_Aim of the exercise_.
The expected result is every entry, retyped character for character.

_Provided records_.
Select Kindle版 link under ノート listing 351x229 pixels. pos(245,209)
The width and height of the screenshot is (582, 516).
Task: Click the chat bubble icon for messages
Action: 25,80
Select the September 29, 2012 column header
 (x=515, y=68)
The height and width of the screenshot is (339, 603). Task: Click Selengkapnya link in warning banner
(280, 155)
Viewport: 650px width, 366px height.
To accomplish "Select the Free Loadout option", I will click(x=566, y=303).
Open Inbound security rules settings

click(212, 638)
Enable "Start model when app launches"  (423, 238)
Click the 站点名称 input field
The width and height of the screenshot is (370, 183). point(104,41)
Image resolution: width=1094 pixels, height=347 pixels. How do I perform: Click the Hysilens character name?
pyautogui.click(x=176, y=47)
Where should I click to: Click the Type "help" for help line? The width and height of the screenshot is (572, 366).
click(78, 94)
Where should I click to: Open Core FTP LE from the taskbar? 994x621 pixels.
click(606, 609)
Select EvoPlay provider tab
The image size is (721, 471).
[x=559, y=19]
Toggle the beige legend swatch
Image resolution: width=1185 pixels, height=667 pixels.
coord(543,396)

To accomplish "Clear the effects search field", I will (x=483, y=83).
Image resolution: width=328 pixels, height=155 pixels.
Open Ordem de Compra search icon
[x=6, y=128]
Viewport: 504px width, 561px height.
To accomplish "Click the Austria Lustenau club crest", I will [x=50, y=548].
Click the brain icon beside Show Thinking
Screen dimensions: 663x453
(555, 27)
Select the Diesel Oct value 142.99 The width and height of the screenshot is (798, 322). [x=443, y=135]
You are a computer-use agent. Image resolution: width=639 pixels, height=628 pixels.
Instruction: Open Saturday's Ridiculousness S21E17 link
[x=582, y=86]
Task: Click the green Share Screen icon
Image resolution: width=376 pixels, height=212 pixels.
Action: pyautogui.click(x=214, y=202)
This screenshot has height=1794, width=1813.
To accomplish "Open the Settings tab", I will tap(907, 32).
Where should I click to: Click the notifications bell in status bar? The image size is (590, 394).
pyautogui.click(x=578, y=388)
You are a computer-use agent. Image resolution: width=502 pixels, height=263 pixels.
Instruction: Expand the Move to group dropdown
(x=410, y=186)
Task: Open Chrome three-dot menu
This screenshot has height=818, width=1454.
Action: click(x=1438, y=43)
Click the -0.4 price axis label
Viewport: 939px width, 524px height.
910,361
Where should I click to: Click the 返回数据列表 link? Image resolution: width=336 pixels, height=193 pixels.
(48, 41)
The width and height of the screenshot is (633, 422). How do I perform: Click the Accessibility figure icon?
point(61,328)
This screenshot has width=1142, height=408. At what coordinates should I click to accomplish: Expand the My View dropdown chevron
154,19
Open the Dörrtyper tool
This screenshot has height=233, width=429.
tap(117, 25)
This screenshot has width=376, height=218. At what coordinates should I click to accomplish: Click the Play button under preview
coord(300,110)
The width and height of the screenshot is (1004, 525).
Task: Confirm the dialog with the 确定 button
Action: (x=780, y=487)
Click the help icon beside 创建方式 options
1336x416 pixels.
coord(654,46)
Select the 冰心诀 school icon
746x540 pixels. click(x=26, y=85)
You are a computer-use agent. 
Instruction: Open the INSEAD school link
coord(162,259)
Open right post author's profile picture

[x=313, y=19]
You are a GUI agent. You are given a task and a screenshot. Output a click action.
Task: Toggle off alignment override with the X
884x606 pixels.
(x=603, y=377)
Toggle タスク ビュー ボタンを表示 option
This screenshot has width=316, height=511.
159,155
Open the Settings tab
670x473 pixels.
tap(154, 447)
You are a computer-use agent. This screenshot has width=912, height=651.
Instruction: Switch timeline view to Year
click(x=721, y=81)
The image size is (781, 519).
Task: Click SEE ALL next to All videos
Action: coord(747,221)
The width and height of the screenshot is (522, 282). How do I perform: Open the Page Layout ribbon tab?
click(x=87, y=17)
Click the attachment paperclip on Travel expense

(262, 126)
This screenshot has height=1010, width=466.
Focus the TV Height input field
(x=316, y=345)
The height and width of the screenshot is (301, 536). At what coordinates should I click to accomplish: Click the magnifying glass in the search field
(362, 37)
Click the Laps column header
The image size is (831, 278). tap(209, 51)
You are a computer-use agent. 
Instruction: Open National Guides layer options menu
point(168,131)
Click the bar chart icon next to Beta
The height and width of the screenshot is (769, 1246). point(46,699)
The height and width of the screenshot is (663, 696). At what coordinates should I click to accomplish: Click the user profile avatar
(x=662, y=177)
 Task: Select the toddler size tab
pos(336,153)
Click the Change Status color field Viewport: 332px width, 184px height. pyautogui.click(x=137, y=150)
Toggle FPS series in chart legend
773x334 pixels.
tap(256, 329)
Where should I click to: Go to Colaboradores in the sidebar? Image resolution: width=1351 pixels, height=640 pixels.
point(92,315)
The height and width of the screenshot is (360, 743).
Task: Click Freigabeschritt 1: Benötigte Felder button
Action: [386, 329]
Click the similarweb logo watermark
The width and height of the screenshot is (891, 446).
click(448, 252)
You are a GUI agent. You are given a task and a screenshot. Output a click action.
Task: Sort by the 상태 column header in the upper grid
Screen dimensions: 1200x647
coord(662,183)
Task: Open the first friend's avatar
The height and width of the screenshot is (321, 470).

_Task result_.
Select Kindle版 link under ノート listing 351x229 pixels. pos(245,209)
The width and height of the screenshot is (582, 516).
Task: Click the chat bubble icon for messages
Action: 25,80
Select the September 29, 2012 column header
 (x=515, y=68)
The height and width of the screenshot is (339, 603). Task: Click Selengkapnya link in warning banner
(280, 155)
Viewport: 650px width, 366px height.
To accomplish "Select the Free Loadout option", I will click(x=566, y=303).
Open Inbound security rules settings

click(212, 638)
Enable "Start model when app launches"  (423, 238)
Click the 站点名称 input field
The width and height of the screenshot is (370, 183). point(104,41)
Image resolution: width=1094 pixels, height=347 pixels. How do I perform: Click the Hysilens character name?
pyautogui.click(x=176, y=47)
Where should I click to: Click the Type "help" for help line? The width and height of the screenshot is (572, 366).
click(78, 94)
Where should I click to: Open Core FTP LE from the taskbar? 994x621 pixels.
click(606, 609)
Select EvoPlay provider tab
The image size is (721, 471).
[x=559, y=19]
Toggle the beige legend swatch
Image resolution: width=1185 pixels, height=667 pixels.
coord(543,396)

To accomplish "Clear the effects search field", I will (x=483, y=83).
Image resolution: width=328 pixels, height=155 pixels.
Open Ordem de Compra search icon
[x=6, y=128]
Viewport: 504px width, 561px height.
To accomplish "Click the Austria Lustenau club crest", I will [x=50, y=548].
Click the brain icon beside Show Thinking
Screen dimensions: 663x453
(555, 27)
Select the Diesel Oct value 142.99 The width and height of the screenshot is (798, 322). [x=443, y=135]
You are a computer-use agent. Image resolution: width=639 pixels, height=628 pixels.
Instruction: Open Saturday's Ridiculousness S21E17 link
[x=582, y=86]
Task: Click the green Share Screen icon
Image resolution: width=376 pixels, height=212 pixels.
Action: pyautogui.click(x=214, y=202)
This screenshot has height=1794, width=1813.
To accomplish "Open the Settings tab", I will tap(907, 32).
Where should I click to: Click the notifications bell in status bar? The image size is (590, 394).
pyautogui.click(x=578, y=388)
You are a computer-use agent. Image resolution: width=502 pixels, height=263 pixels.
Instruction: Expand the Move to group dropdown
(x=410, y=186)
Task: Open Chrome three-dot menu
This screenshot has height=818, width=1454.
Action: click(x=1438, y=43)
Click the -0.4 price axis label
Viewport: 939px width, 524px height.
910,361
Where should I click to: Click the 返回数据列表 link? Image resolution: width=336 pixels, height=193 pixels.
(48, 41)
The width and height of the screenshot is (633, 422). How do I perform: Click the Accessibility figure icon?
point(61,328)
This screenshot has width=1142, height=408. At what coordinates should I click to accomplish: Expand the My View dropdown chevron
154,19
Open the Dörrtyper tool
This screenshot has height=233, width=429.
tap(117, 25)
This screenshot has width=376, height=218. At what coordinates should I click to accomplish: Click the Play button under preview
coord(300,110)
The width and height of the screenshot is (1004, 525).
Task: Confirm the dialog with the 确定 button
Action: (x=780, y=487)
Click the help icon beside 创建方式 options
1336x416 pixels.
coord(654,46)
Select the 冰心诀 school icon
746x540 pixels. click(x=26, y=85)
You are a computer-use agent. 
Instruction: Open the INSEAD school link
coord(162,259)
Open right post author's profile picture

[x=313, y=19]
You are a GUI agent. You are given a task and a screenshot. Output a click action.
Task: Toggle off alignment override with the X
884x606 pixels.
(x=603, y=377)
Toggle タスク ビュー ボタンを表示 option
This screenshot has width=316, height=511.
159,155
Open the Settings tab
670x473 pixels.
tap(154, 447)
You are a computer-use agent. This screenshot has width=912, height=651.
Instruction: Switch timeline view to Year
click(x=721, y=81)
The image size is (781, 519).
Task: Click SEE ALL next to All videos
Action: coord(747,221)
The width and height of the screenshot is (522, 282). How do I perform: Open the Page Layout ribbon tab?
click(x=87, y=17)
Click the attachment paperclip on Travel expense

(262, 126)
This screenshot has height=1010, width=466.
Focus the TV Height input field
(x=316, y=345)
The height and width of the screenshot is (301, 536). At what coordinates should I click to accomplish: Click the magnifying glass in the search field
(362, 37)
Click the Laps column header
The image size is (831, 278). tap(209, 51)
You are a computer-use agent. 
Instruction: Open National Guides layer options menu
point(168,131)
Click the bar chart icon next to Beta
The height and width of the screenshot is (769, 1246). point(46,699)
The height and width of the screenshot is (663, 696). At what coordinates should I click to accomplish: Click the user profile avatar
(x=662, y=177)
 Task: Select the toddler size tab
pos(336,153)
Click the Change Status color field Viewport: 332px width, 184px height. pyautogui.click(x=137, y=150)
Toggle FPS series in chart legend
773x334 pixels.
tap(256, 329)
Where should I click to: Go to Colaboradores in the sidebar? Image resolution: width=1351 pixels, height=640 pixels.
point(92,315)
The height and width of the screenshot is (360, 743).
Task: Click Freigabeschritt 1: Benötigte Felder button
Action: [386, 329]
Click the similarweb logo watermark
The width and height of the screenshot is (891, 446).
click(448, 252)
You are a GUI agent. You are given a task and a screenshot. Output a click action.
Task: Sort by the 상태 column header in the upper grid
Screen dimensions: 1200x647
coord(662,183)
Task: Open the first friend's avatar
The height and width of the screenshot is (321, 470).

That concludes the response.